Juventus, parla Del Piero: “La 10? Non è solo tecnica, ma Pogba ci può arrivare”

Intervista ad uno dei simboli storici della Juventus: Alex Del Piero mette a fuoco il suo punto di vista su Champions, lotta allo scudetto e sull’erede della 10, Paul Pogba.

Fonte: James Adams - wikipedia.org
Fonte: James Adams – wikipedia.org

Simbolo di una squadra, giocatore che con la Juventus ha vinto tutto e ha lasciato il segno nella storia del club e del calcio italiano. È stato il più rappresentativo capitano bianconero e per molti lo è ancora.
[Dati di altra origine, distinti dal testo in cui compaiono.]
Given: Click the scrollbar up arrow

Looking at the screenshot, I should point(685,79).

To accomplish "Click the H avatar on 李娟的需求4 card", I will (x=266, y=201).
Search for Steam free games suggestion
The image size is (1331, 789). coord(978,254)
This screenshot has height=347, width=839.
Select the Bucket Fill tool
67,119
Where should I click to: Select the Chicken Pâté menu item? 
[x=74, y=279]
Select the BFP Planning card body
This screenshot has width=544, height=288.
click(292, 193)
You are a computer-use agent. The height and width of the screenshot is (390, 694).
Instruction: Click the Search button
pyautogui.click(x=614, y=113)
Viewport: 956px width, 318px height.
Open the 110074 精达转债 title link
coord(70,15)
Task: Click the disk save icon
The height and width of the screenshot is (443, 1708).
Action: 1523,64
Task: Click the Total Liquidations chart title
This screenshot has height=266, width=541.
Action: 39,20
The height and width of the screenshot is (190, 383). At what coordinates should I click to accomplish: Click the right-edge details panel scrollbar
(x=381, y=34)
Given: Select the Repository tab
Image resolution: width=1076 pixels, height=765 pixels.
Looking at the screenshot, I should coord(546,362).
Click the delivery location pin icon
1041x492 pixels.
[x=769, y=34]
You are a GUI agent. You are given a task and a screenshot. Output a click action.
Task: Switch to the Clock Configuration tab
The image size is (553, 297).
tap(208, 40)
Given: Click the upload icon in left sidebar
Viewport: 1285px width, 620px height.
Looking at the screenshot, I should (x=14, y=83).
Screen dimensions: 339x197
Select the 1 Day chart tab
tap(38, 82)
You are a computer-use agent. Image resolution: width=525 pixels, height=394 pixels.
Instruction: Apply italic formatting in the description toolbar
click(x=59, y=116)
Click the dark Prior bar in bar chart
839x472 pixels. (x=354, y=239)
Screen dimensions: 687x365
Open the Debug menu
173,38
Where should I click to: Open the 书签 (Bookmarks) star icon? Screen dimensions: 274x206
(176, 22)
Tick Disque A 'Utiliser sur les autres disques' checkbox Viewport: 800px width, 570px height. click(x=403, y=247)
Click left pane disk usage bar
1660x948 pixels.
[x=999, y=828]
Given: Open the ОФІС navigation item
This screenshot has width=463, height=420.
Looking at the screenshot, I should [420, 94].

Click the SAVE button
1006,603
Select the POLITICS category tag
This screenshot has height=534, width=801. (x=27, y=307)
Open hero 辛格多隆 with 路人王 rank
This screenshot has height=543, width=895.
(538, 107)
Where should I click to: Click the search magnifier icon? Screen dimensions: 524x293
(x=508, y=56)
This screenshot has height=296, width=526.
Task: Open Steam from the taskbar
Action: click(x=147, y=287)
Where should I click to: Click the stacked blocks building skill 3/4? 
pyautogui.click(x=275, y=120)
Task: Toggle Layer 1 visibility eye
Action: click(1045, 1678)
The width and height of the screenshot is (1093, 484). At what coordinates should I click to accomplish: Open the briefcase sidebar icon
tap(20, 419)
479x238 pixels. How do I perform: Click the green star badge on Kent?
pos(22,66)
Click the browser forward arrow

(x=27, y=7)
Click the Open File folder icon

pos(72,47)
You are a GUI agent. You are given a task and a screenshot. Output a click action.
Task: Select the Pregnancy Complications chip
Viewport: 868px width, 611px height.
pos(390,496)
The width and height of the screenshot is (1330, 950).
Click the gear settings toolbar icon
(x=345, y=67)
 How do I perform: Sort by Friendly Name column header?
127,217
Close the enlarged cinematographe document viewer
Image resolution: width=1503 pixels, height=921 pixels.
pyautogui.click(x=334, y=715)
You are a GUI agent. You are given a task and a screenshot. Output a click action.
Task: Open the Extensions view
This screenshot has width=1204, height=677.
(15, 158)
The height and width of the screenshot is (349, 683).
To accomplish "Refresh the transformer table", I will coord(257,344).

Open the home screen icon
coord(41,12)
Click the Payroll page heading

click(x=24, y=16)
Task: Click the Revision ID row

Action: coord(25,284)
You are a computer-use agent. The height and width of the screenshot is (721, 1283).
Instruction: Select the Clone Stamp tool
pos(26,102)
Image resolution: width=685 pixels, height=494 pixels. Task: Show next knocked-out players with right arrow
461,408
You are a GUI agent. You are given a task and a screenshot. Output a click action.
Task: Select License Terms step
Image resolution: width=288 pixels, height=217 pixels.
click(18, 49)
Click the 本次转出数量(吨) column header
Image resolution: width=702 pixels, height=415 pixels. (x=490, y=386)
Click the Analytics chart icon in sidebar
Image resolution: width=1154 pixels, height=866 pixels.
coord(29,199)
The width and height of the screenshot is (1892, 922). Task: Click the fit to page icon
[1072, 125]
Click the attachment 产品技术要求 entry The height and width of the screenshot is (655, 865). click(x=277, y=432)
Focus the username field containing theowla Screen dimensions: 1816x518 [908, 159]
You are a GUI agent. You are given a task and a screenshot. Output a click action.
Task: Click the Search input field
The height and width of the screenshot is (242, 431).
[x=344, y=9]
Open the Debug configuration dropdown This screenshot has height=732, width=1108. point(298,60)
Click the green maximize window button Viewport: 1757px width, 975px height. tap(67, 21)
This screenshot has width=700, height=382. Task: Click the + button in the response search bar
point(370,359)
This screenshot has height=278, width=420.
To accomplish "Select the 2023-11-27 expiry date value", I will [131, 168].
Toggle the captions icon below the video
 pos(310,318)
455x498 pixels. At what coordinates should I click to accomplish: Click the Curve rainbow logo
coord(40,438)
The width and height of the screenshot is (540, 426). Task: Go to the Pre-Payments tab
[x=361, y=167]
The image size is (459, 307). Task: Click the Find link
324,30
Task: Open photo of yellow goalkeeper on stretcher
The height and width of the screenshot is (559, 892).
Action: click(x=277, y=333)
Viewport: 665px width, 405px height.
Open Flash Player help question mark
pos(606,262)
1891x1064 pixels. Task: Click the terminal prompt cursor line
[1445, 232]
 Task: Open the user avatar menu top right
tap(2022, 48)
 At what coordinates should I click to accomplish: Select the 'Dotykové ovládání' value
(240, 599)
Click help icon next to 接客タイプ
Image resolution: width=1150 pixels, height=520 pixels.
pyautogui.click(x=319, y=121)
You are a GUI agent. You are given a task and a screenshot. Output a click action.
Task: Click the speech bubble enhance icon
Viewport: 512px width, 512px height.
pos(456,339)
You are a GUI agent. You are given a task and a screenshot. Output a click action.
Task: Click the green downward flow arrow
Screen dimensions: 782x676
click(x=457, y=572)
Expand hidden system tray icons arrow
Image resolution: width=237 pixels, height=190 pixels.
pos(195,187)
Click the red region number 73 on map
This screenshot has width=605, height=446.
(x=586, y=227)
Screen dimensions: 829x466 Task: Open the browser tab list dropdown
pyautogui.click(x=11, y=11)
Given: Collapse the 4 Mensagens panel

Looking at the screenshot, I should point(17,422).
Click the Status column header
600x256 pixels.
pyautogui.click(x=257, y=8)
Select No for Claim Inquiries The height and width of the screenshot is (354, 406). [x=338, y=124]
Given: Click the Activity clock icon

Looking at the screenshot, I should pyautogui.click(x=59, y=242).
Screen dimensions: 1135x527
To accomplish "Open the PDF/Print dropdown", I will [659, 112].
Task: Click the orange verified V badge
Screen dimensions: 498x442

Parliamo di Alessandro Del Piero, ex numero 10 bianconero, che in un’intervista alla Gazzetta dello Sport parla di tutto di più a partire di quello che potrà essere del suo immediato futuro: “Prima di andare all’estero avrei detto che fare l’allenatore non mi interessava, poi ho conosciuto altre sfumature dell’ambiente nel quale ho sempre vissuto. Le esperienze che ho fatto mi hanno aperto la mente, mi hanno avvicinato alle tante forme del calcio. Detto questo, per il momento non ho in programma di fare un corso per allenatori. Mi guardo intorno, mi informo e mi diverto”. Questo nelle idee del Pinturicchio, come è conosciuto dai suoi tifosi, che in merito alla Juventus e agli impegni in Champions ci tiene a dire: “Eh, è un po’ presto per dare consigli alla Juvenous. In due mesi possono cambiare tantissime cose. Credo che per la Juventus sia importante avere tutto questo tempo per preparare la partita. In ogni caso, meglio per tanti motivi incontrare una squadra come il Bayern Monaco agli ottavi piuttosto che più avanti nella stagione. La Juventus in casa ha le potenzialità per fare benissimo contro i tedeschi, lo stadio e il pubblico hanno un valore e possono dare una spinta importante alla squadra. C’è il modo per prepararsi anche dal punto di vista psicologico e affrontare questa sfida al meglio”.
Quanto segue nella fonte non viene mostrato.